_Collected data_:
* begin *
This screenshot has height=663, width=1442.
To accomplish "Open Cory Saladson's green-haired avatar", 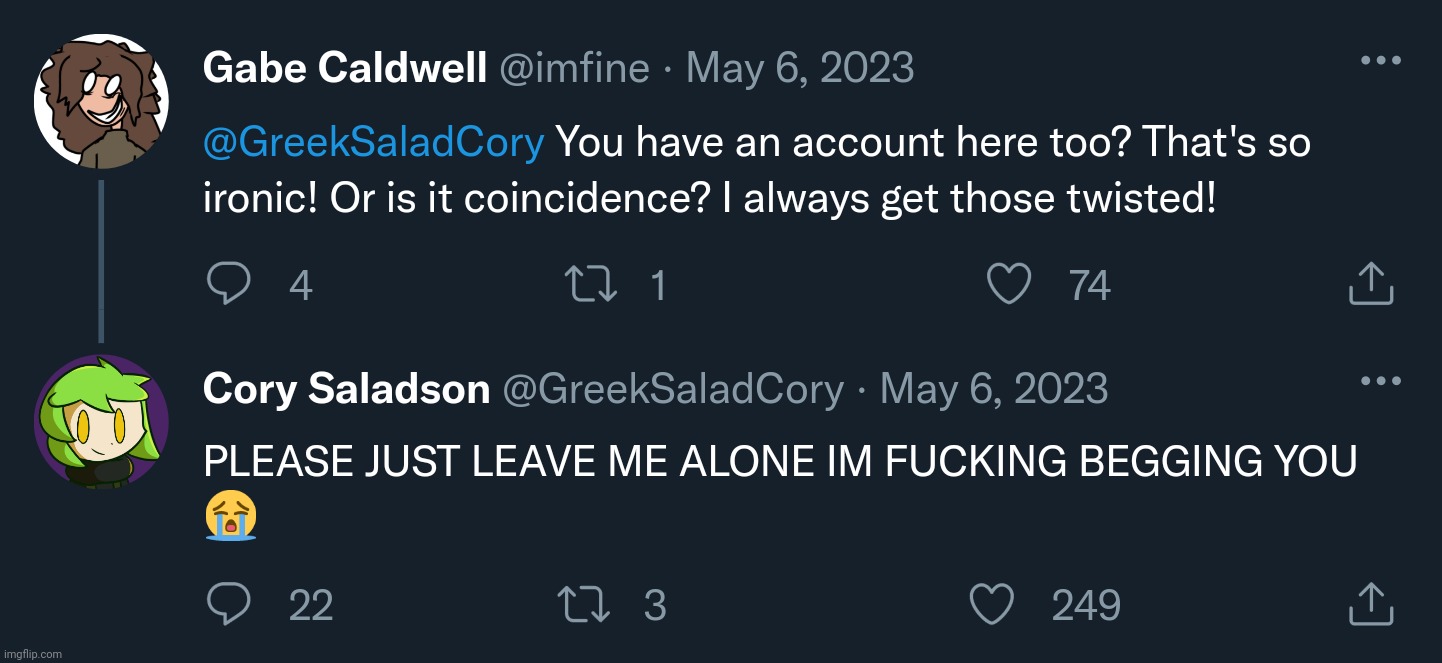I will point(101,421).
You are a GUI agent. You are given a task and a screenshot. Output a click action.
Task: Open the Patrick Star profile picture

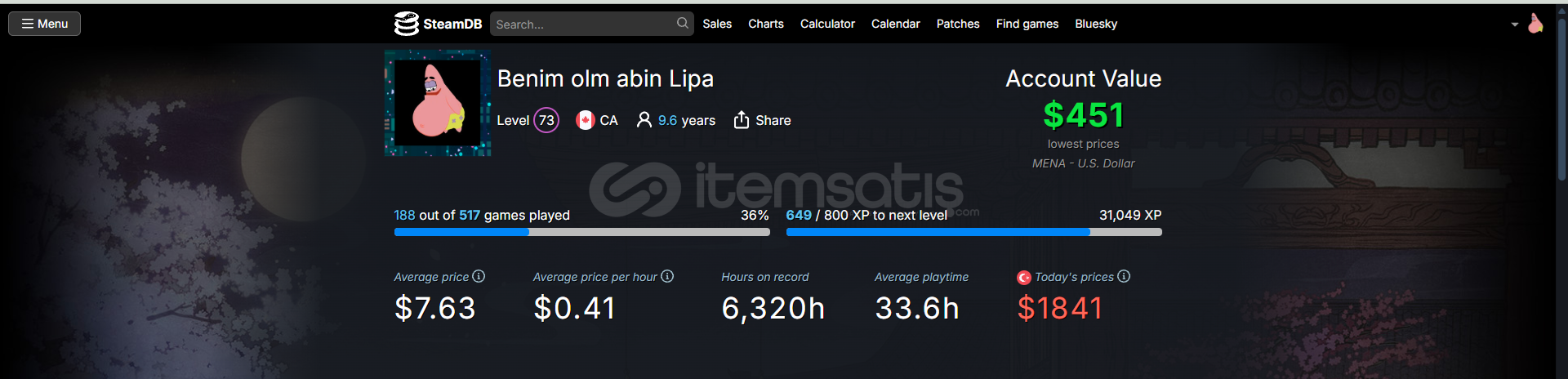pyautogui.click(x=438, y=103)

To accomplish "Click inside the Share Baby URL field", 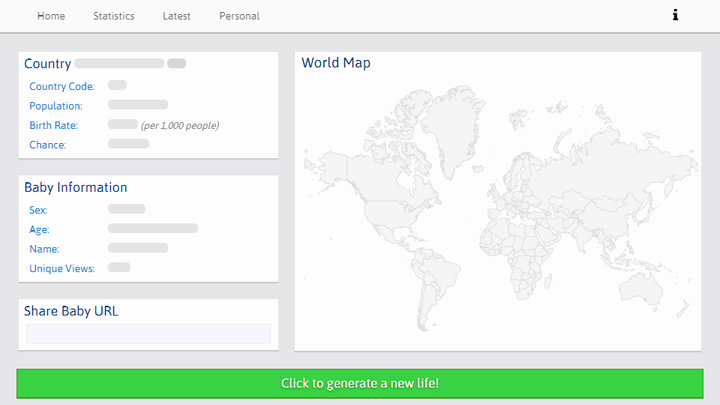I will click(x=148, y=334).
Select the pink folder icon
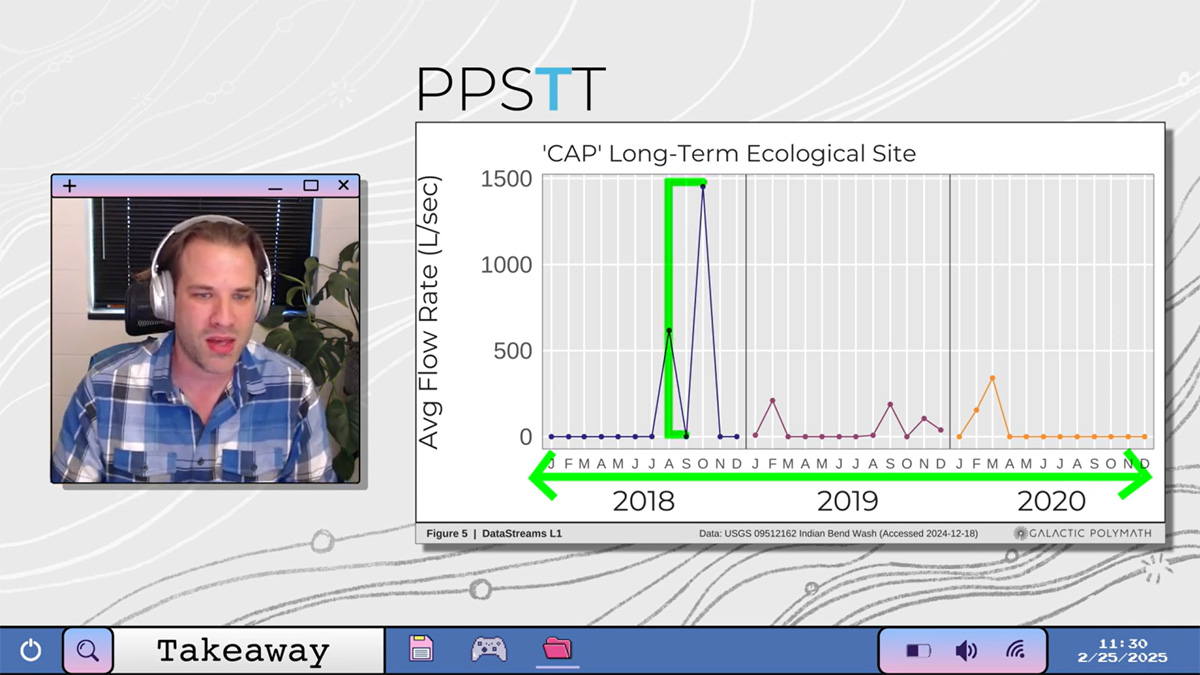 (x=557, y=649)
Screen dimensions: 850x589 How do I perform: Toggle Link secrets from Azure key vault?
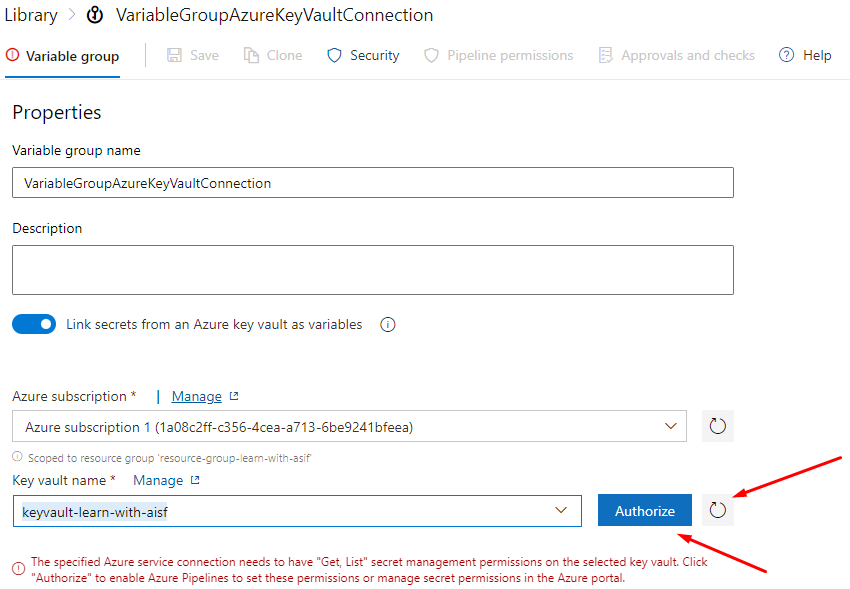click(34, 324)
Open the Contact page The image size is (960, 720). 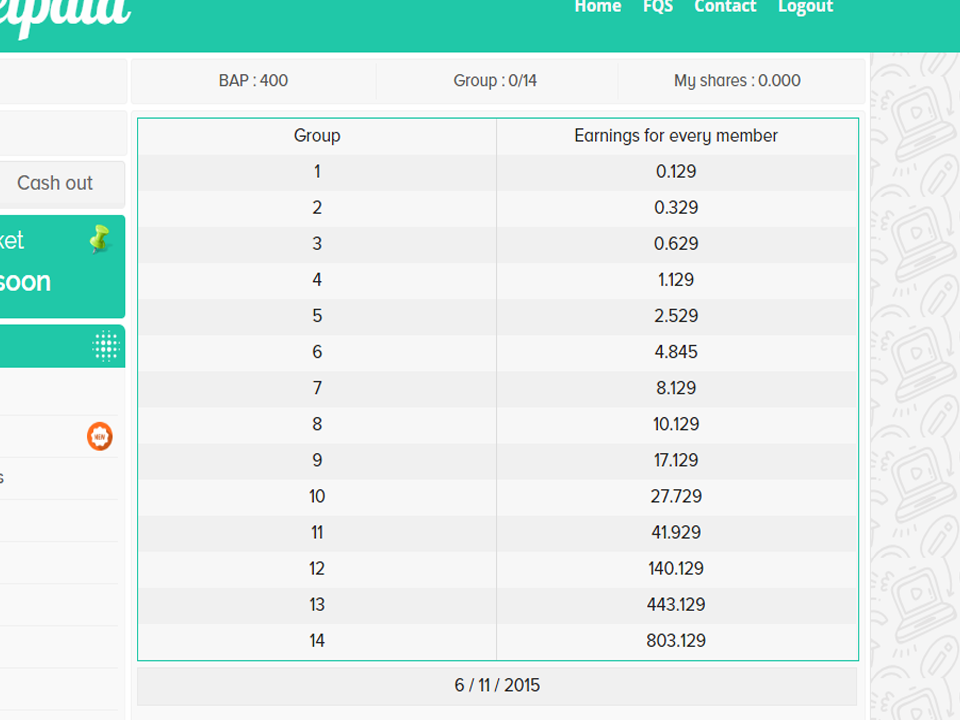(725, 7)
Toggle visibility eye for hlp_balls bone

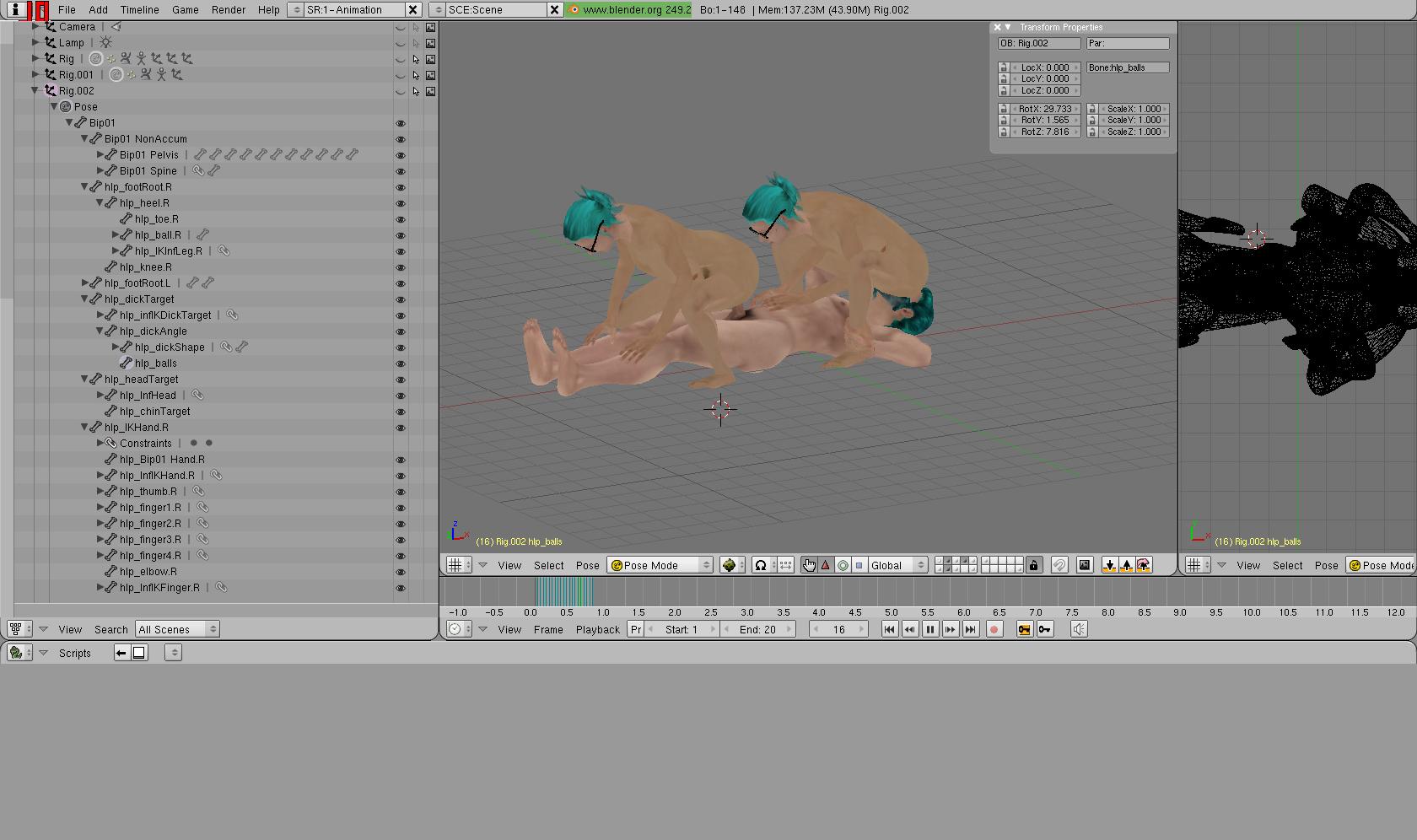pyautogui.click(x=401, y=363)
* end *
_TASK TO COMPLETE_: Count the lines of the items above that contain the string "screenshot", treating uppercase and lowercase as different, and give only the number.

_SOLUTION FOR THIS EXERCISE_: 2